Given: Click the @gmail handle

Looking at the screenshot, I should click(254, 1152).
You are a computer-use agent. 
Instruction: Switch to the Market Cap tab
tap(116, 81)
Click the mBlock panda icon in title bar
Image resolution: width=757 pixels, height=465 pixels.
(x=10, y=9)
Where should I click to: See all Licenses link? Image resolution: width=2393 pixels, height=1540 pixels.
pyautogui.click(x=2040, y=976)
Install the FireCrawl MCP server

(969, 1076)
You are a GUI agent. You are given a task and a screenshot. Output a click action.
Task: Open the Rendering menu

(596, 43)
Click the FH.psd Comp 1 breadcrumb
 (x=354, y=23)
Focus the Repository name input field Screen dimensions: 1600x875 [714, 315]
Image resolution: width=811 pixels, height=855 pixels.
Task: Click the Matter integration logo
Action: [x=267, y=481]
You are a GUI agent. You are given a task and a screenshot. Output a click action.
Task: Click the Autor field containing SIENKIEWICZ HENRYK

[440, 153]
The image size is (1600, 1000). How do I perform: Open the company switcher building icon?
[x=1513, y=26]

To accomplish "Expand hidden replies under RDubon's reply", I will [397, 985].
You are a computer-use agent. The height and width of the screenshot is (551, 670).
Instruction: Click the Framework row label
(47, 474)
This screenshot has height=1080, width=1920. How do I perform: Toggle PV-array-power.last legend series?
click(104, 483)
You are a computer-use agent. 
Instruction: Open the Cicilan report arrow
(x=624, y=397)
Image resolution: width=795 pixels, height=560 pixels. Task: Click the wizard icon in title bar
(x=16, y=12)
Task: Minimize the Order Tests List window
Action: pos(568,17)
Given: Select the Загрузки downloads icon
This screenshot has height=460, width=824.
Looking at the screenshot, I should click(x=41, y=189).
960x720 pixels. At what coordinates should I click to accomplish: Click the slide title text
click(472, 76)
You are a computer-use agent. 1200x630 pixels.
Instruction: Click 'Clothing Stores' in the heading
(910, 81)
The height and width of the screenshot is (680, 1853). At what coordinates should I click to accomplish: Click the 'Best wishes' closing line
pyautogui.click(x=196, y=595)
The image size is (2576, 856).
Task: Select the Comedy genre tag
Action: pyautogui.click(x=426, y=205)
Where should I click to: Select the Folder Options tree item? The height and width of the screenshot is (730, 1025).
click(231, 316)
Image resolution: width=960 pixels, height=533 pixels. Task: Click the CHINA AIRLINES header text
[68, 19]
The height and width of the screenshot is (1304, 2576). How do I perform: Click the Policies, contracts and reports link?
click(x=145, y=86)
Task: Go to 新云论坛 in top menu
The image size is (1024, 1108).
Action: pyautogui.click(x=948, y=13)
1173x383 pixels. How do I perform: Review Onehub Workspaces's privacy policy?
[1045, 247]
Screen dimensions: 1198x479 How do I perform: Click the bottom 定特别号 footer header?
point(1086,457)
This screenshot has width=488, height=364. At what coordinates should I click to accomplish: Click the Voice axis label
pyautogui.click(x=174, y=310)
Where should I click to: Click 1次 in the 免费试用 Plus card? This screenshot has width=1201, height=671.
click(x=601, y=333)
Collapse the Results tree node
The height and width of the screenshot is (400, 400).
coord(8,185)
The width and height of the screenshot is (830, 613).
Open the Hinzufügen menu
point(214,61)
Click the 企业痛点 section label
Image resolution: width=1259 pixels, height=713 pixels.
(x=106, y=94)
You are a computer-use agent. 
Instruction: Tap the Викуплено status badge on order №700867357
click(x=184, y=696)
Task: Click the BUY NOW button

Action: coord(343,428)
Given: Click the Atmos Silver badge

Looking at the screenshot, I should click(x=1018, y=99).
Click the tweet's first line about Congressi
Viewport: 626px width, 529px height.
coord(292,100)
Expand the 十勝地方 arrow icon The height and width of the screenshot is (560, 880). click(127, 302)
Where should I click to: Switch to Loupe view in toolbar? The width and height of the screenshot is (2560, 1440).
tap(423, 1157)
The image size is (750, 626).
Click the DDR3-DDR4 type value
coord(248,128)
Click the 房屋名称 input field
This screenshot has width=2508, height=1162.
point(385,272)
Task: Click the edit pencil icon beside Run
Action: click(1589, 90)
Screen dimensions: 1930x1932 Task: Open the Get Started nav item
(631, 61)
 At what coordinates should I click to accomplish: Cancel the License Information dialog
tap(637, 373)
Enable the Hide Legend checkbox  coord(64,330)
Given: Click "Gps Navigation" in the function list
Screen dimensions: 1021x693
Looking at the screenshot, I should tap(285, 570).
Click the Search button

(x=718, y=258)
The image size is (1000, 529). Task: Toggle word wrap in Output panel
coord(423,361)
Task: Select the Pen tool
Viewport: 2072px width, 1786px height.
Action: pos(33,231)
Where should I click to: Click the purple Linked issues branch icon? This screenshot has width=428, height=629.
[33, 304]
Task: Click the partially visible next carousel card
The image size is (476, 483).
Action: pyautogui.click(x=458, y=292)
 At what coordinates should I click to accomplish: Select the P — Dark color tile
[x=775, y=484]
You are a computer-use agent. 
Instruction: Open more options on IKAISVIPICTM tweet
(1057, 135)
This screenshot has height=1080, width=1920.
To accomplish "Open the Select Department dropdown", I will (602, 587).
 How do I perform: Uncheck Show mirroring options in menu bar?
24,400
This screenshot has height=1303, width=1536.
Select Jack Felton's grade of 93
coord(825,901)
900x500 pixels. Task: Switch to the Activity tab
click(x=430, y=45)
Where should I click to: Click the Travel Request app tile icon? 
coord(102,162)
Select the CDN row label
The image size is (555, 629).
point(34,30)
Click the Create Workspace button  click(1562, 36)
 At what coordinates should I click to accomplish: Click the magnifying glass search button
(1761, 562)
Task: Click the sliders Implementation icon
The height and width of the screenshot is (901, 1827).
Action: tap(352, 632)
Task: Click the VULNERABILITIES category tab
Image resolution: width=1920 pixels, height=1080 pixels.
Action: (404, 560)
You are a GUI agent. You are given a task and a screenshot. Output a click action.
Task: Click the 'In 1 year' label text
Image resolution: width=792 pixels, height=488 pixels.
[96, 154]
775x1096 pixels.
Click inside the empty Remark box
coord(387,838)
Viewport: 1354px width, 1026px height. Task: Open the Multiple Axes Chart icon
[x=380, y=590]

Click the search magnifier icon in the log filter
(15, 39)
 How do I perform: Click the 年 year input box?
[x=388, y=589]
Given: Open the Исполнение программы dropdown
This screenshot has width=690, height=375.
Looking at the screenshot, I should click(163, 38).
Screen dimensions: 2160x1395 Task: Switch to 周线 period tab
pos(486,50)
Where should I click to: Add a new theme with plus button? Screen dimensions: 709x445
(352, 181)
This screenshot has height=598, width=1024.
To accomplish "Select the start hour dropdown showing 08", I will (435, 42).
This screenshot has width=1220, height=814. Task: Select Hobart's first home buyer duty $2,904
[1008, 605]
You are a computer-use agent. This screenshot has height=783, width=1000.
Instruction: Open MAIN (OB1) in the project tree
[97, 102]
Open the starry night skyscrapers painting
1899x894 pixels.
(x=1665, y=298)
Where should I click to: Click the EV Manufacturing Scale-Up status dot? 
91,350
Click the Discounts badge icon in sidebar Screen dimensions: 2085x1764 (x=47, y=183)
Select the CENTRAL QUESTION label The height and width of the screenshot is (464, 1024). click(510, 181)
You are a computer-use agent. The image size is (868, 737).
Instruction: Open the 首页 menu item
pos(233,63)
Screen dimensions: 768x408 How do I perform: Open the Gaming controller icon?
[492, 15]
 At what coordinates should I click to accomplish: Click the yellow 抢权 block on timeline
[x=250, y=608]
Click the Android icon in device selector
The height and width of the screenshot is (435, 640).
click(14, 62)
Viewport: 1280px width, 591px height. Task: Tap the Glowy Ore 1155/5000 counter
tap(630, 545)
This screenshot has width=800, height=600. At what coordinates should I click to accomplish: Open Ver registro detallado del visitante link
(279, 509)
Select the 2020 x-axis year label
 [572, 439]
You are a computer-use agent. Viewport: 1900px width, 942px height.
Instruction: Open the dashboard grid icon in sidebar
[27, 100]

Short task.
Express the part of the listing that opens with the line containing "You are a computer-use agent. 1200x630" and closes with the line containing "click(x=145, y=86)" as a numbered list, leaving out blank lines.

Correct output.
1. You are a computer-use agent. 1200x630 pixels.
2. Instruction: Click 'Clothing Stores' in the heading
3. (910, 81)
4. The height and width of the screenshot is (680, 1853). At what coordinates should I click to accomplish: Click the 'Best wishes' closing line
5. pyautogui.click(x=196, y=595)
6. The image size is (2576, 856).
7. Task: Select the Comedy genre tag
8. Action: pyautogui.click(x=426, y=205)
9. Where should I click to: Select the Folder Options tree item? The height and width of the screenshot is (730, 1025).
10. click(231, 316)
11. Image resolution: width=960 pixels, height=533 pixels. Task: Click the CHINA AIRLINES header text
12. [68, 19]
13. The height and width of the screenshot is (1304, 2576). How do I perform: Click the Policies, contracts and reports link?
14. click(x=145, y=86)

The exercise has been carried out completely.